For each record below, write an exact copy.
Start of Material for the task
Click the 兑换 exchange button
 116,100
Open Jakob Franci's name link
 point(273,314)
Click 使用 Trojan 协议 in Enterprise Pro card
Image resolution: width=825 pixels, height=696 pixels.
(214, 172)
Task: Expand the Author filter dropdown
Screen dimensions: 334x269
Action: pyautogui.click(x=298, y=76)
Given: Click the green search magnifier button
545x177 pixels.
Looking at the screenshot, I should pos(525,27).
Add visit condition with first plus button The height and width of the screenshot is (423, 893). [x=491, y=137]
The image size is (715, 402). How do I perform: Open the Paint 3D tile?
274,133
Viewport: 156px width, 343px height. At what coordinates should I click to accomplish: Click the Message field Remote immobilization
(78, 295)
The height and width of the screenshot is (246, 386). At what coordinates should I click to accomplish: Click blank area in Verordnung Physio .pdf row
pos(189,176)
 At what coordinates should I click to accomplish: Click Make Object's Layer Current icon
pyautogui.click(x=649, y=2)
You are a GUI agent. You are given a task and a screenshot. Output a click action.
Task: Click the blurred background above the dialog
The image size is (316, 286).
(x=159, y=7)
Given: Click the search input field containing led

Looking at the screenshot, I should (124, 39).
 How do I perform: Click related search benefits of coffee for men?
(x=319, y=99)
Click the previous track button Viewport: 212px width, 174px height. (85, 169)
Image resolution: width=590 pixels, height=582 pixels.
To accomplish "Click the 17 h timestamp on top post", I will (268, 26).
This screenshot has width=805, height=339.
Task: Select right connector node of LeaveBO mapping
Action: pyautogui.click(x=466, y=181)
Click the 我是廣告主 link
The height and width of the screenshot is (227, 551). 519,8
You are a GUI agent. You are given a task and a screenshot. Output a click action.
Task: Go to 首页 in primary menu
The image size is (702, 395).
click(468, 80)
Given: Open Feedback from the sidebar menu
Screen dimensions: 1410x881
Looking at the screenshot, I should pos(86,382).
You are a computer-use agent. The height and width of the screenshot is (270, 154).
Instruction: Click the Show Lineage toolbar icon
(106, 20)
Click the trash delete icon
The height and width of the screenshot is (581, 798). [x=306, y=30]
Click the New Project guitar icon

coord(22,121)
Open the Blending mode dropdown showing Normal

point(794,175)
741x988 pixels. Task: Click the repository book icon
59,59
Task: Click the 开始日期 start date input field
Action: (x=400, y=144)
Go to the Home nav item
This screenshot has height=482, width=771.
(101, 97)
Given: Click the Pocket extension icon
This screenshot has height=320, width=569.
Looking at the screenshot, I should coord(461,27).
End of Material for the task
Solution:
Click the 兑换 exchange button
 116,100
Open Jakob Franci's name link
 point(273,314)
Click 使用 Trojan 协议 in Enterprise Pro card
Image resolution: width=825 pixels, height=696 pixels.
(214, 172)
Task: Expand the Author filter dropdown
Screen dimensions: 334x269
Action: pyautogui.click(x=298, y=76)
Given: Click the green search magnifier button
545x177 pixels.
Looking at the screenshot, I should pos(525,27).
Add visit condition with first plus button The height and width of the screenshot is (423, 893). [x=491, y=137]
The image size is (715, 402). How do I perform: Open the Paint 3D tile?
274,133
Viewport: 156px width, 343px height. At what coordinates should I click to accomplish: Click the Message field Remote immobilization
(78, 295)
The height and width of the screenshot is (246, 386). At what coordinates should I click to accomplish: Click blank area in Verordnung Physio .pdf row
pos(189,176)
 At what coordinates should I click to accomplish: Click Make Object's Layer Current icon
pyautogui.click(x=649, y=2)
You are a GUI agent. You are given a task and a screenshot. Output a click action.
Task: Click the blurred background above the dialog
The image size is (316, 286).
(x=159, y=7)
Given: Click the search input field containing led

Looking at the screenshot, I should (124, 39).
 How do I perform: Click related search benefits of coffee for men?
(x=319, y=99)
Click the previous track button Viewport: 212px width, 174px height. (85, 169)
Image resolution: width=590 pixels, height=582 pixels.
To accomplish "Click the 17 h timestamp on top post", I will (268, 26).
This screenshot has width=805, height=339.
Task: Select right connector node of LeaveBO mapping
Action: pyautogui.click(x=466, y=181)
Click the 我是廣告主 link
The height and width of the screenshot is (227, 551). 519,8
You are a GUI agent. You are given a task and a screenshot. Output a click action.
Task: Go to 首页 in primary menu
The image size is (702, 395).
click(468, 80)
Given: Open Feedback from the sidebar menu
Screen dimensions: 1410x881
Looking at the screenshot, I should pos(86,382).
You are a computer-use agent. The height and width of the screenshot is (270, 154).
Instruction: Click the Show Lineage toolbar icon
(106, 20)
Click the trash delete icon
The height and width of the screenshot is (581, 798). [x=306, y=30]
Click the New Project guitar icon

coord(22,121)
Open the Blending mode dropdown showing Normal

point(794,175)
741x988 pixels. Task: Click the repository book icon
59,59
Task: Click the 开始日期 start date input field
Action: (x=400, y=144)
Go to the Home nav item
This screenshot has height=482, width=771.
(101, 97)
Given: Click the Pocket extension icon
This screenshot has height=320, width=569.
Looking at the screenshot, I should coord(461,27).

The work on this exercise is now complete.